O parlamentar do Chega criticou o parlamento, por estar “cada vez mais longe das pessoas”, o Presidente da República, que “tira ‘selfies’ atrás de ‘selfies’ e nada resolve do país”, e o Governo do PS, que diz ser de “boas contas”, mas depois revela défices no Serviço Nacional de Saúde de 559 milhões de euros.

Sinal do que considera ser esse afastamento dos cidadãos é a agenda de alguns dos partidos no parlamento, “quando lá fora se discute Tancos, quando se discute o Serviço Nacional de Saúde ou os terroristas de Aveiro que tiveram que ser presos em França porque cá tinham asilo político”.

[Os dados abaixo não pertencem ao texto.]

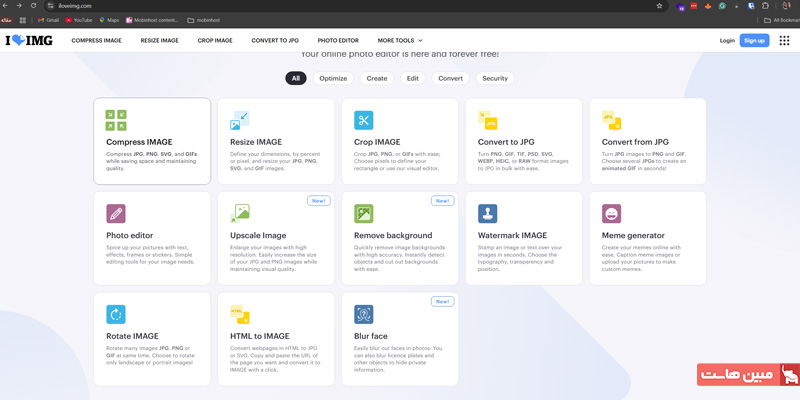
Task: Click the Sign up button
Action: tap(754, 41)
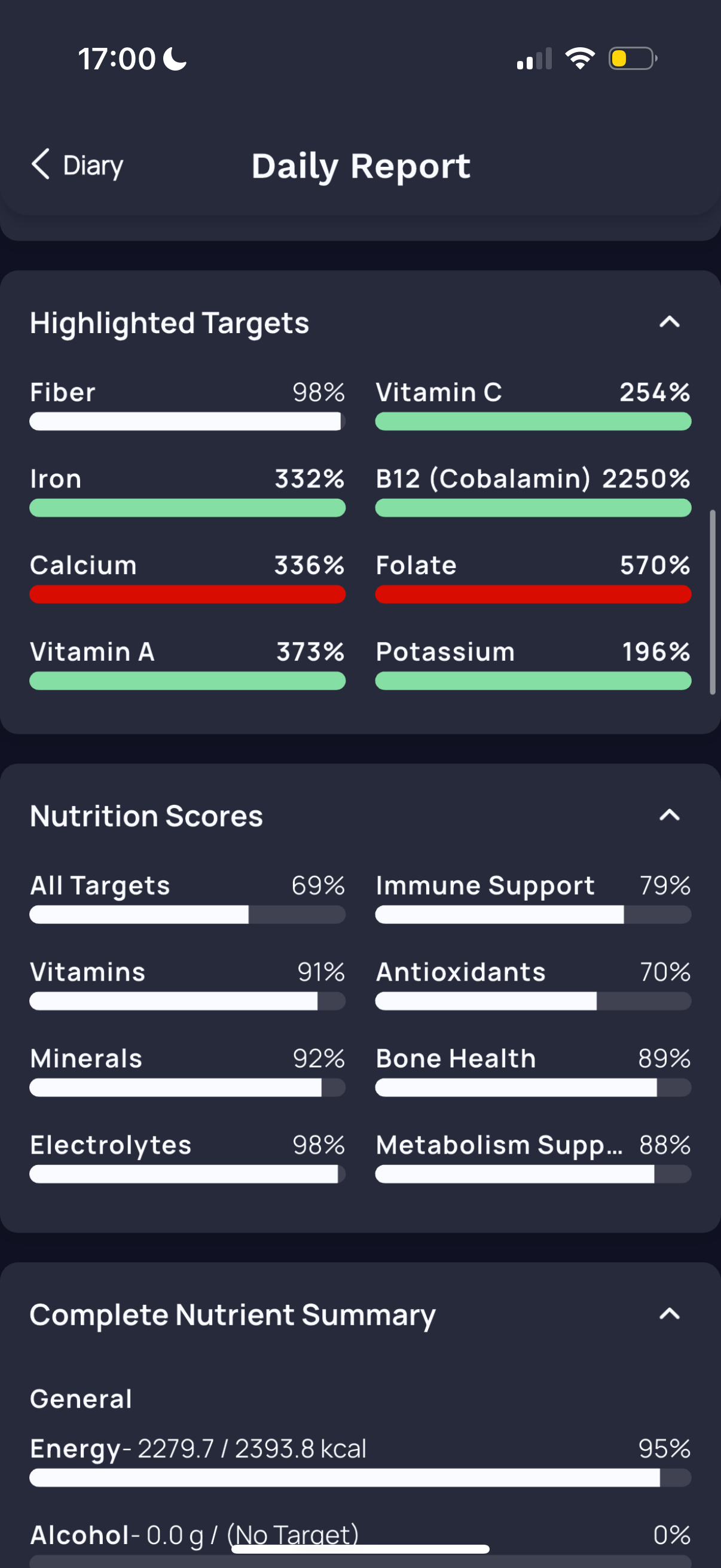The width and height of the screenshot is (721, 1568).
Task: Open the Metabolism Support score
Action: click(x=533, y=1157)
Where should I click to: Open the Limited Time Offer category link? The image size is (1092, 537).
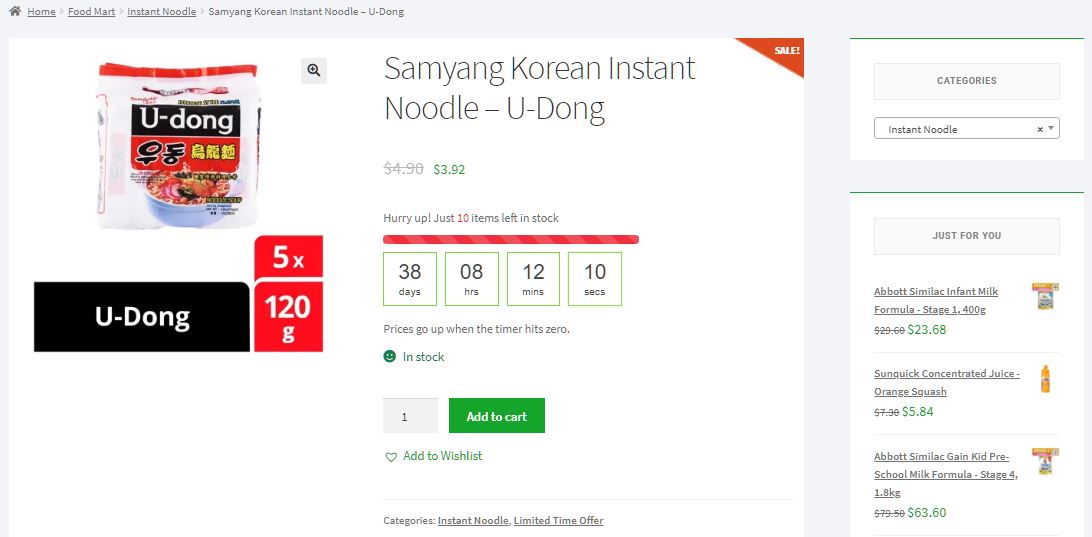pyautogui.click(x=558, y=521)
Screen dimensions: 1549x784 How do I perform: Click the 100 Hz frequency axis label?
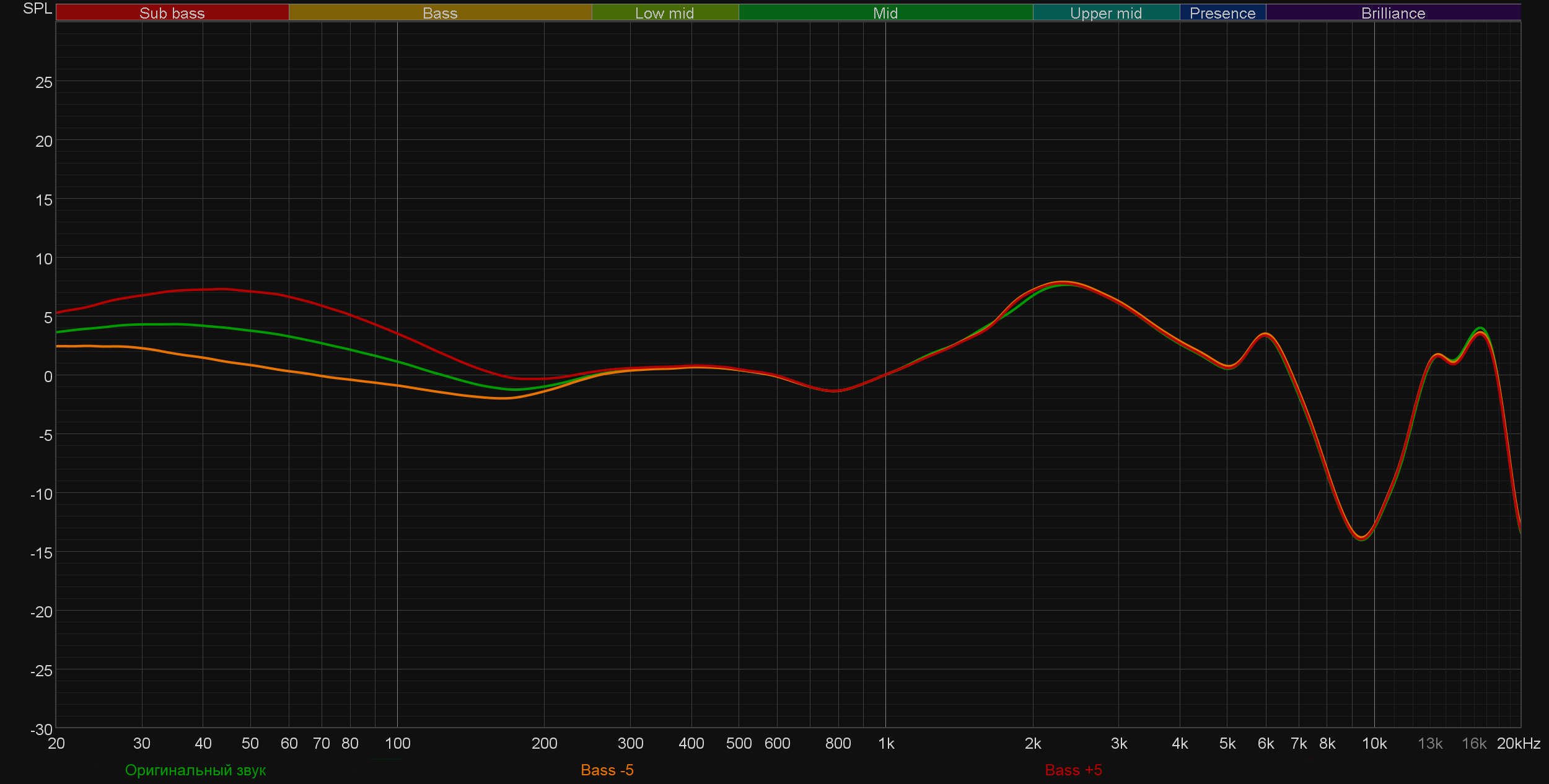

No parlamento, disse ainda, fala-se “da Greta que chega a Lisboa”, com alguns deputados “a aplaudir e a tirar fotografias”, dos “elefantes no Camboja” que vão deixar de ser utilizados nos passeios turísticos, numa referência a um voto do PAN, que acabou por não ser votado.

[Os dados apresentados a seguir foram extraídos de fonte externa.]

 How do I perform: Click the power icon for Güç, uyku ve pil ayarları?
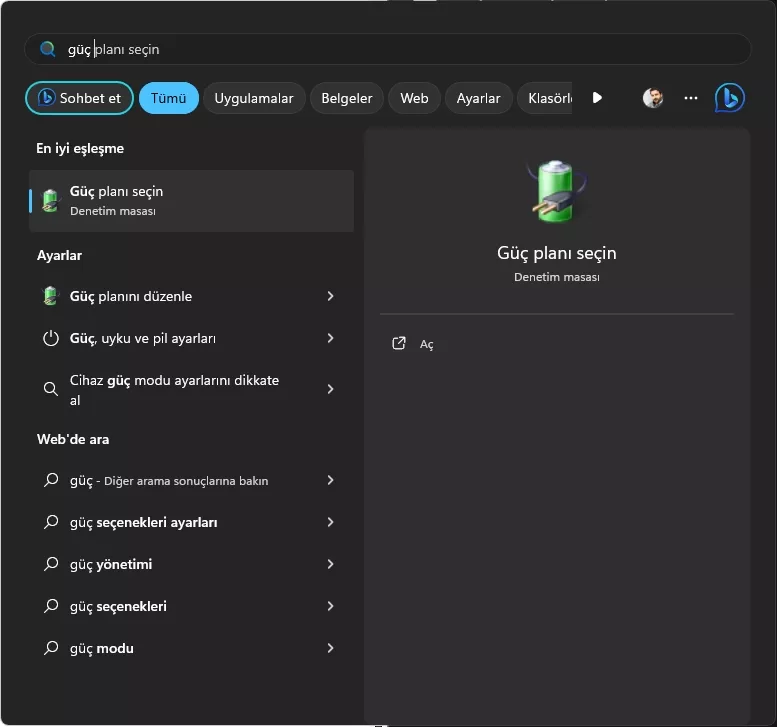51,338
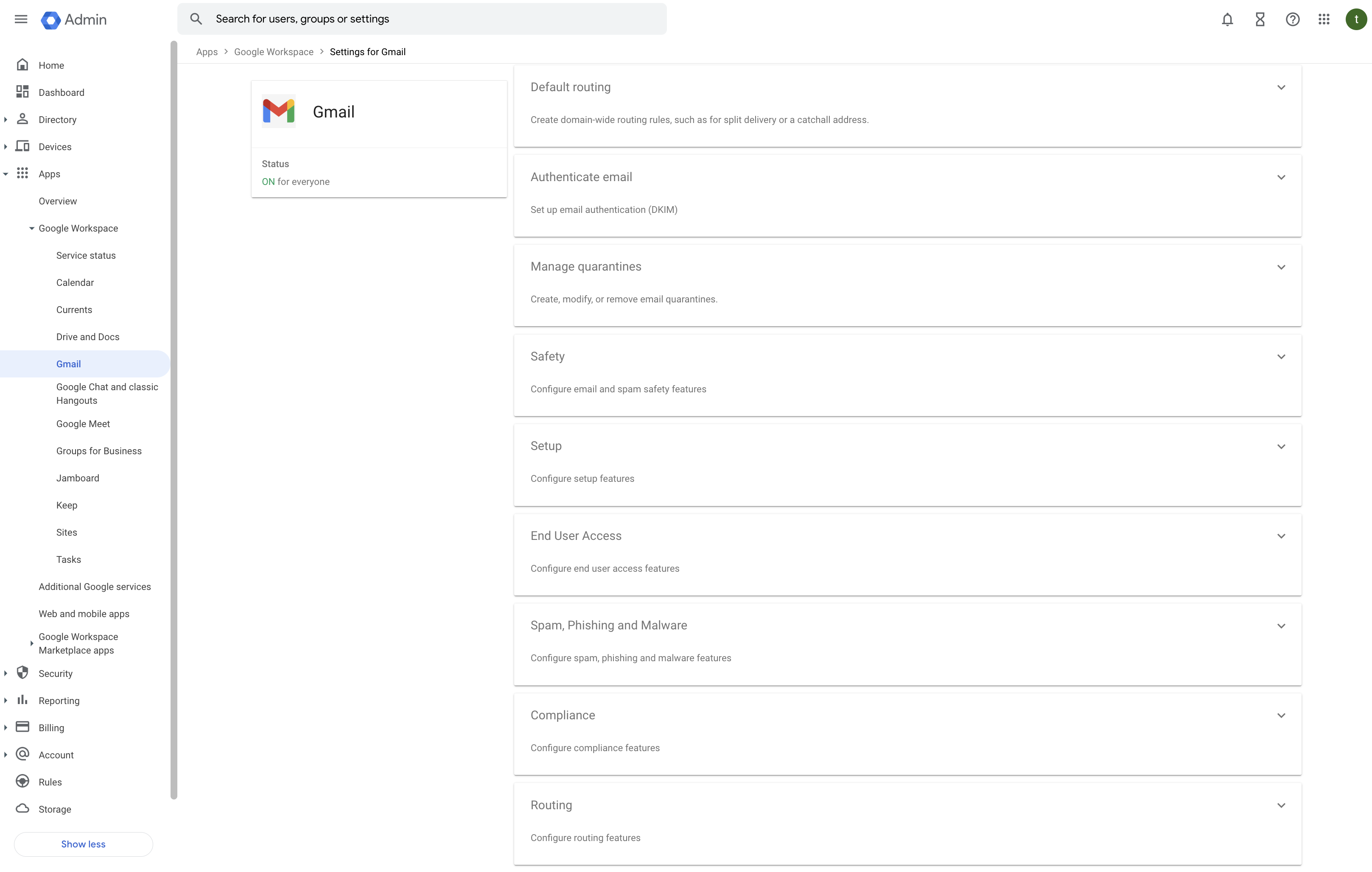Screen dimensions: 1372x872
Task: Click the Security shield icon
Action: point(23,673)
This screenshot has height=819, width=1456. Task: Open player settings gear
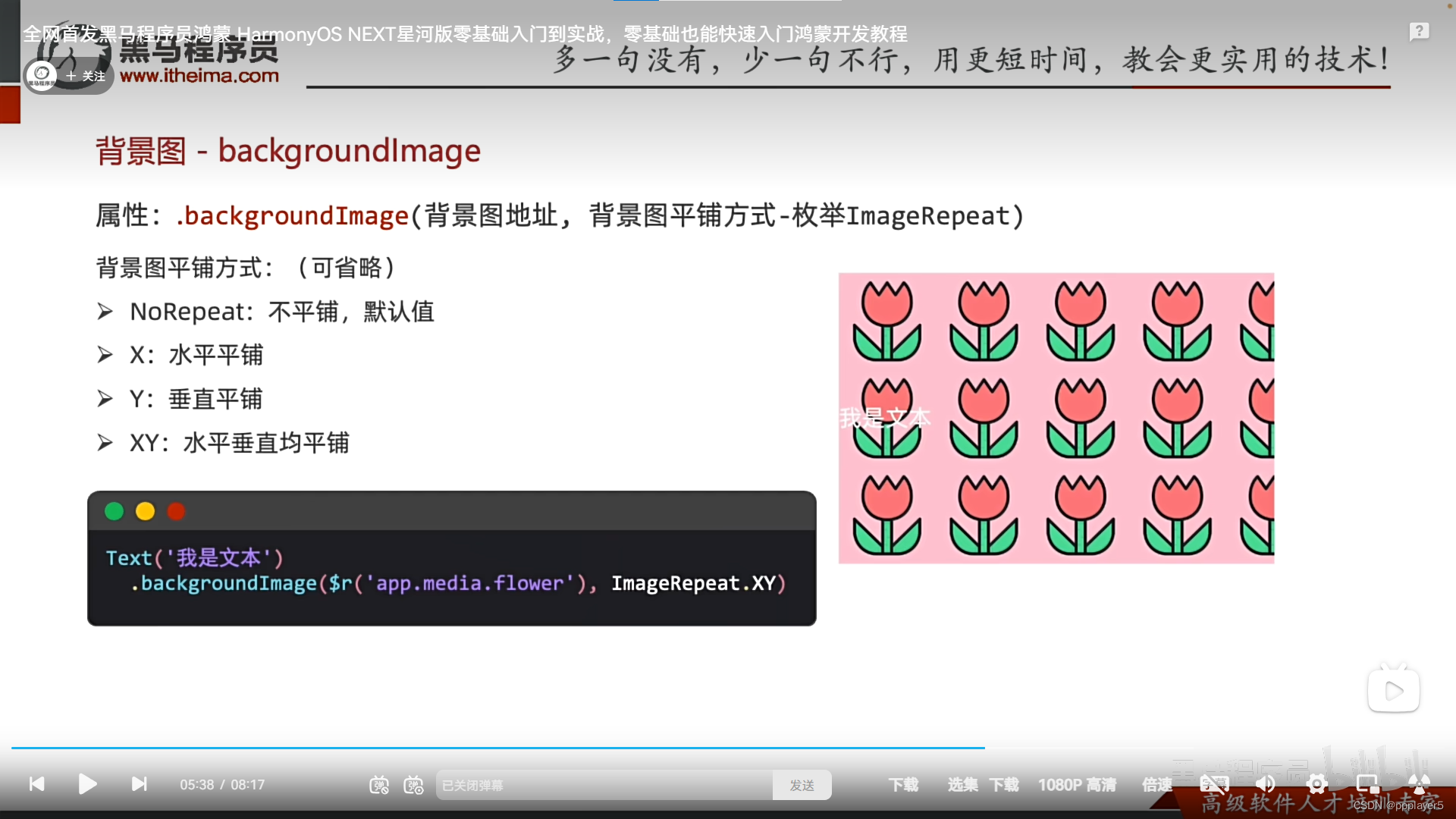pos(1316,784)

Aos partidos de esquerda, Bloco, PCP e Livre, fez um desafio: “Se o Bloco, o PC e o Livre têm tanto amor pelos professores, então chumbem o Orçamento do Estado porque o que o Governo vai dar aos professores é uma mão cheia de nada”.

E numa sessão em que se falou de regionalização e da exigência de um referendo, feita pelo CDS-PP, caso o processo avance, André Ventura afirmou que é contra as regiões por serve “para dar tachos” que “os portugueses não querem nem merecem pagar”.

A regionalização, sintetizou, “só serve para dar tachos”.